I have always enjoyed working with new internal auditors, in part because they so often see the world in black and white. “Should we do an audit?” “Should we issue a finding?” “Am I maintaining a healthy degree of professional skepticism?” For many new internal auditors, each of those questions points unerringly to a single yes-or-no answer.
With experience, internal auditors’ horizons expand, and they start to see repercussions of our actions. The issue is not merely whether we should perform an audit, but whether there is enough risk to warrant one, how extensive an audit is justified, and how soon it is needed. Likewise, the issue is not merely whether to report a finding, but how significant the finding is and how strongly to word the condition, cause and effect.
Experience is valuable in appropriately drawing the line between providing adequate professional skepticism and harboring unwarranted suspicions. Issues regarding skepticism can be emotionally charged, because they lie at the core of how we see ourselves as auditors. Professional skepticism means we take nothing for granted — that we continuously assess audit evidence and other information, and that we question what we see and hear. We take pride in never missing a clue or warning sign, and being alert for the hidden messages that some other internal auditor might miss. We are all aware that, without professional skepticism, we might fail as auditors.
So, why shouldn’t auditors be obsessively skeptical? The flip side is that it can hamper audit effectiveness. Take, for example, the case of the hyper-suspicious auditor who once worked for me. He always assumed new clients were “guilty of something,” and his job was to blow the whistle. I would constantly remind him of the quote from Irish author Ian Gibson: “A suspicious mind will find poison everywhere it looks.”
Unsurprisingly, my colleague’s working relationship with management, as well as with me, deteriorated. Managers were less than forthcoming during risk assessments and the audit engagement. The auditor’s nature of being overly suspicious eventually led to communications breakdowns and weak audit results.

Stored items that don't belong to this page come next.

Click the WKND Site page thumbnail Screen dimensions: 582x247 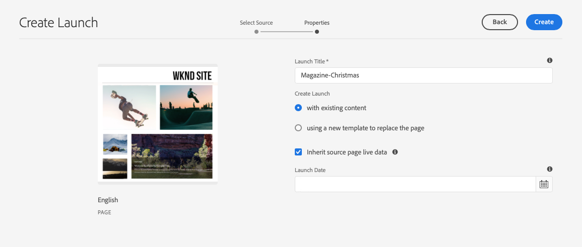tap(157, 124)
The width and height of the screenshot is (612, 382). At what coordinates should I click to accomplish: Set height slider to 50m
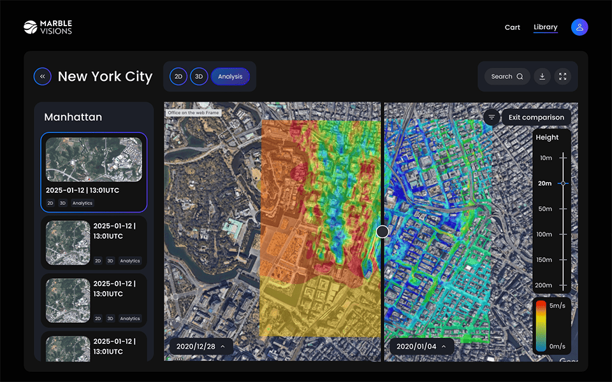(x=563, y=209)
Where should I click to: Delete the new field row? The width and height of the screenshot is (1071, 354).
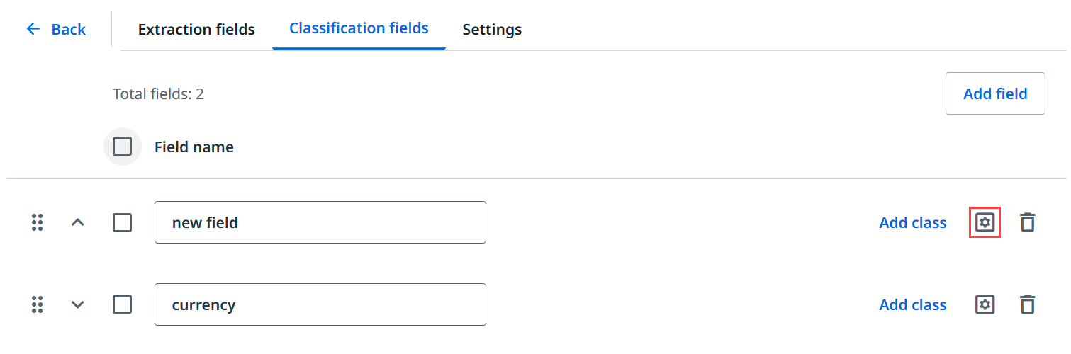coord(1027,222)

|There’s a fine line between maintaining a healthy degree of professional skepticism and having an overly suspicious attitude. How we decide to draw that line says a lot about us – as auditors and as individuals.|
For many internal auditors, our written goals might include partnership-with-management initiatives or other relationship-building practices. Unfortunately, maintaining professional skepticism means we can never turn a blind eye to the very leaders who would be our partners in these initiatives. In turn, management may become less likely to think of internal auditors as trusted advisors. It’s human nature to trust and confide in people who trust and confide in us — but also to distrust those whose (remarkably poor) judgment makes them suspicious of us. Is it any wonder, then, that taking a hard line on professional skepticism can potentially damage valuable working relationships?

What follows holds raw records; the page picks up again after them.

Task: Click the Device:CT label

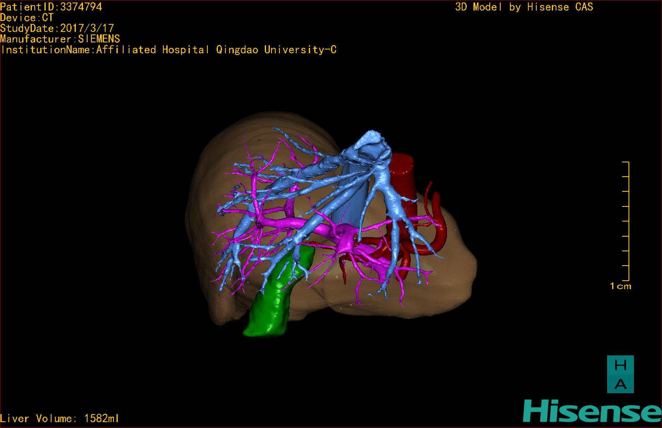Action: 27,18

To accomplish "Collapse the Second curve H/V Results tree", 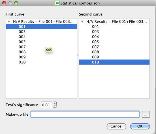I will 82,21.
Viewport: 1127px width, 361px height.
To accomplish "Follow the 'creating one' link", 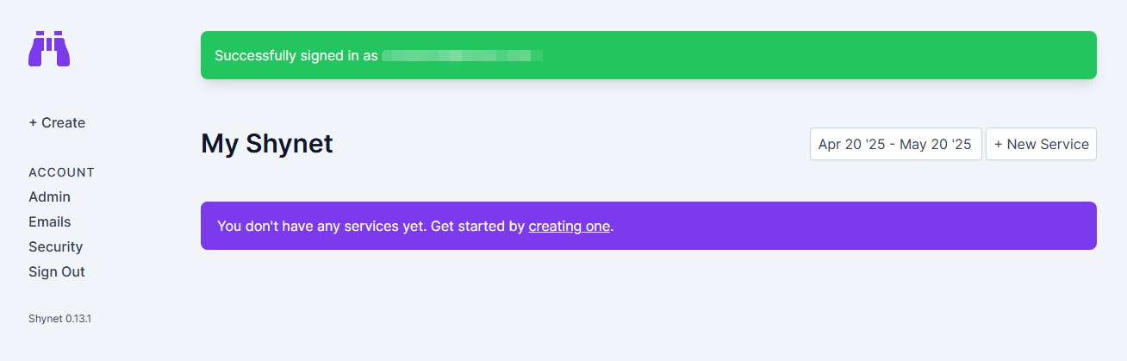I will point(570,227).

Having a handle on an appropriate level of professional skepticism is critical to long-term internal audit success, but evaluating our own professional skepticism can be dismayingly subjective. One size does not fit all. Some auditors rely more on relationship building; others are more inclined to “dig out the truth” in hard facts. Every situation is unique, and the trick is not merely to decide how much skepticism is enough in general, but to draw the line so clearly that we exhibit just the right degree of professional skepticism in any given situation.

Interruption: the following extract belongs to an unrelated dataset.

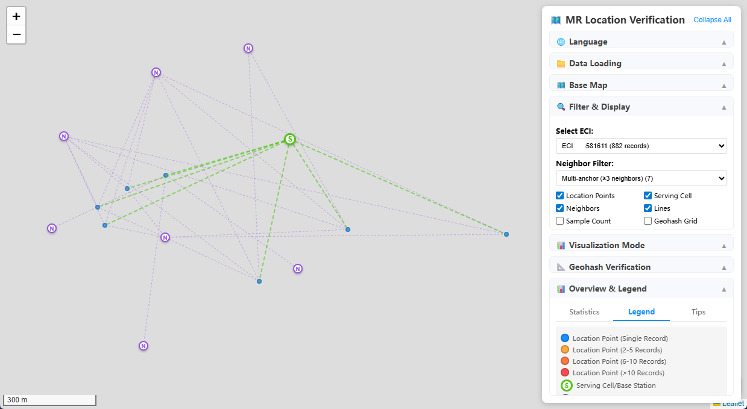Click the Collapse All link
The height and width of the screenshot is (409, 747).
(x=712, y=20)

If only we could use a standardized rating system to assess our level of skepticism! Unfortunately, an accurate, flexible rating scale is not likely in the near future. Imagine a checklist with statements such as, “The interviewee seemed nervous and was sweating profusely. Deduct one skepticism point.” Or, “The sample size was statistically significant. Add three skepticism points.”
To me, the secret is simply to approach each situation with an open mind and to communicate in a way that demonstrates our underlying trust and confidence in management. We will always need to ask the hard questions, but we also need to use tact in deciding how and when to ask the questions.
Former U.S. President Ronald Reagan once said, “trust but verify.” At the time, Reagan was discussing ongoing relationships with a U.S. adversary. For auditors, “trust but verify” should be words to live by. We need to demonstrate trust in our co-workers, and we need to verify that our trust continues to be well-placed.